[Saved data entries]
━━━━━━━━━━
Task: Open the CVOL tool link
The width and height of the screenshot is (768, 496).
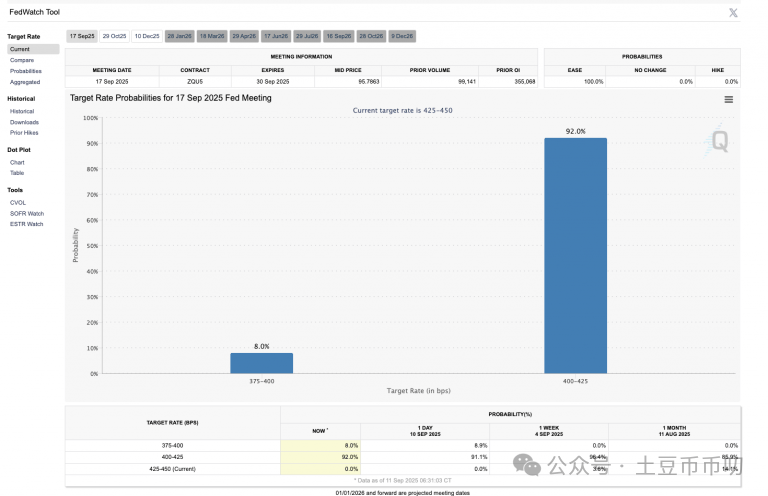Action: pos(17,201)
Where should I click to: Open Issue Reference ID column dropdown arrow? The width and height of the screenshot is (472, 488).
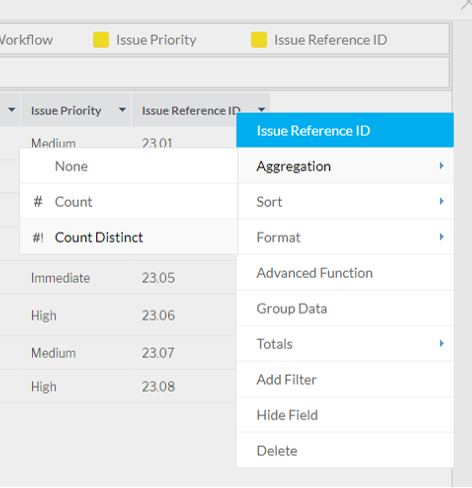(x=262, y=109)

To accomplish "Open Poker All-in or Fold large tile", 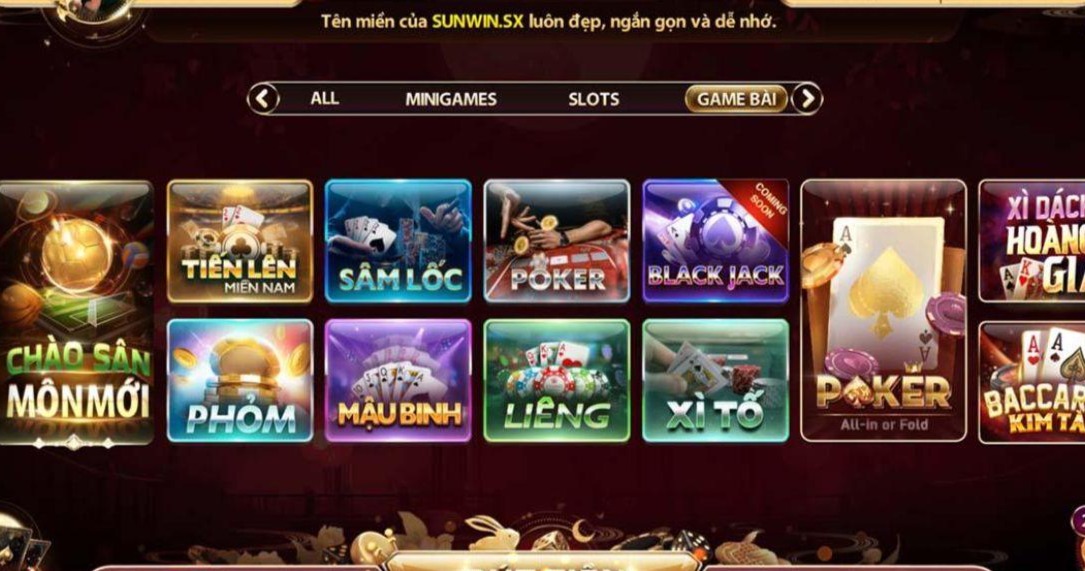I will click(x=884, y=310).
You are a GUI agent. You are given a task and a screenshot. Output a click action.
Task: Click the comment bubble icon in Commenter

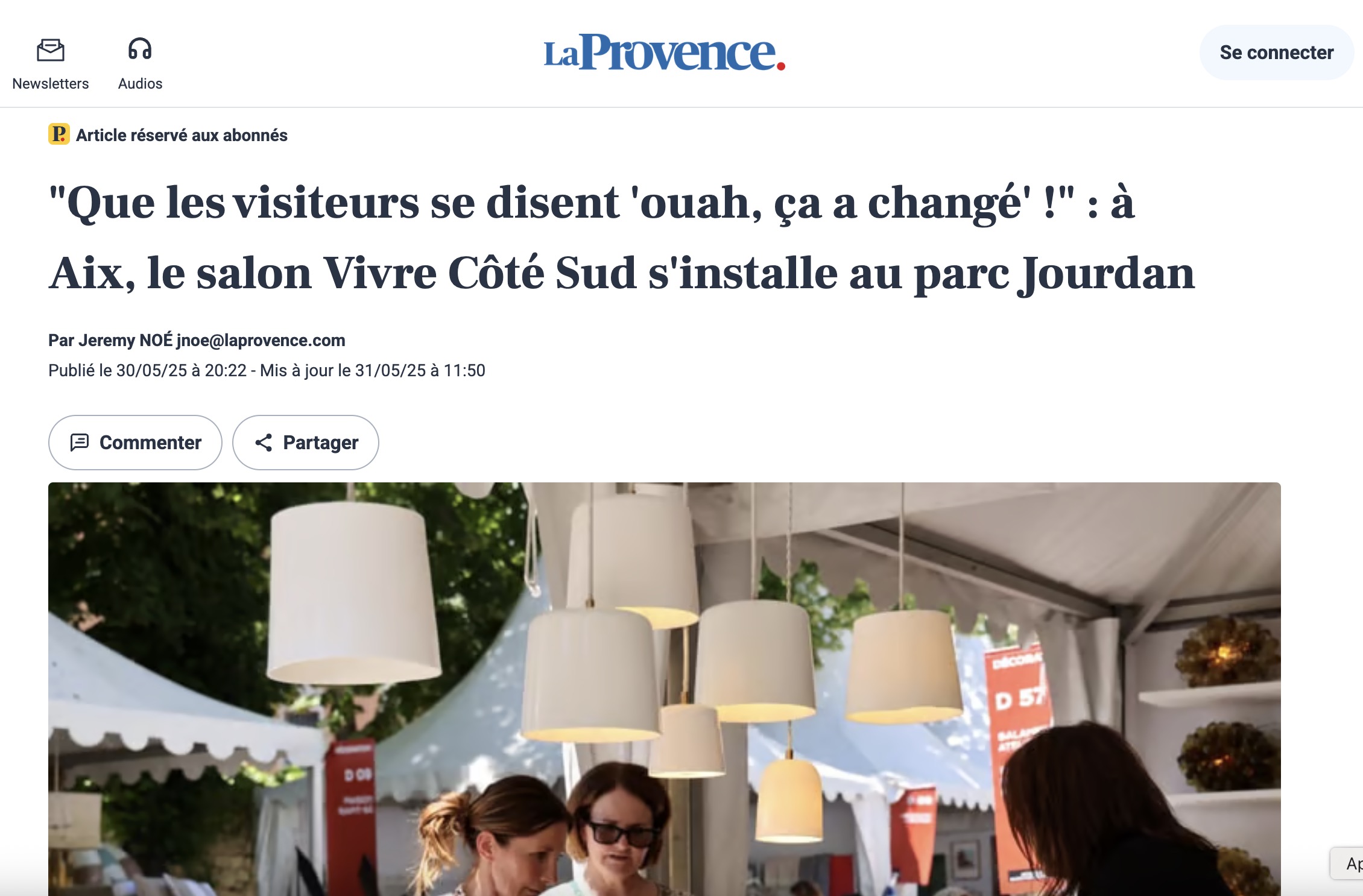[x=80, y=443]
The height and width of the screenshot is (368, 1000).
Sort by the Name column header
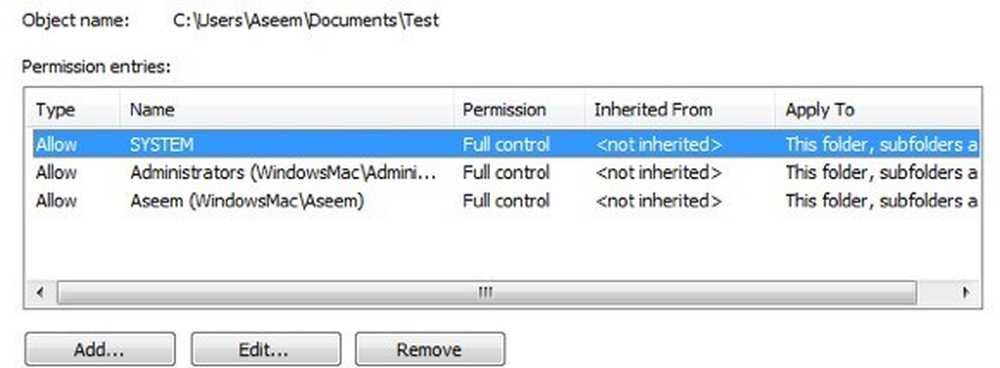pos(286,110)
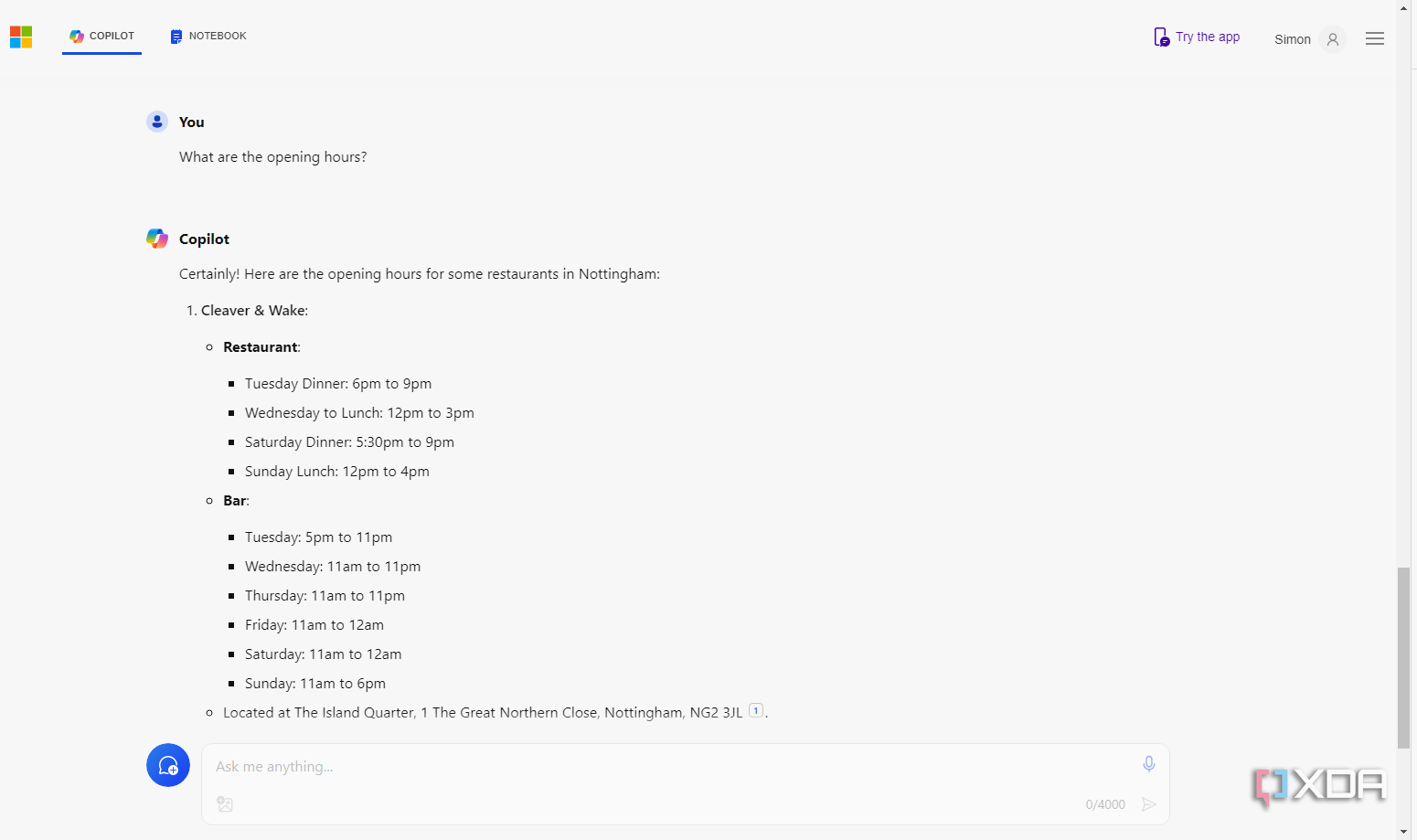This screenshot has width=1417, height=840.
Task: Add an image using the picture icon
Action: pyautogui.click(x=225, y=804)
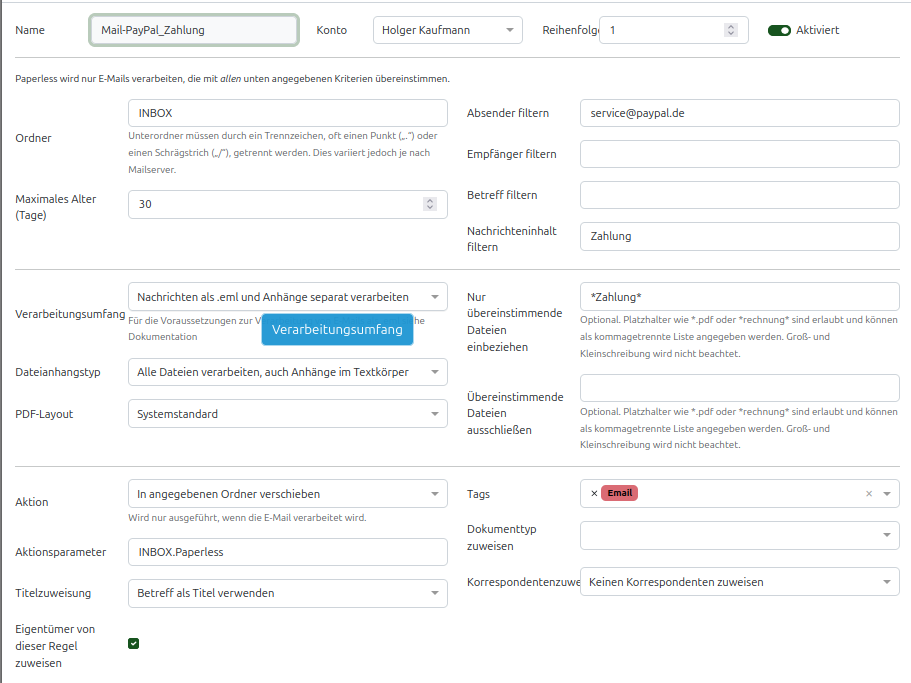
━━━━━━━━━━
§ What you will do
A word-for-word repeat is expected of the lines from the one with "You are a GUI" to the end of the data, both included; pictures are not part of it.

§ Task output
You are a GUI agent. You are given a task and a screenshot. Output a click action.
Task: Click the comment bubble icon in Commenter

[x=80, y=443]
The height and width of the screenshot is (368, 1000).
Sort by the Name column header
pos(286,110)
This screenshot has width=1417, height=840.
Task: Add an image using the picture icon
Action: pyautogui.click(x=225, y=804)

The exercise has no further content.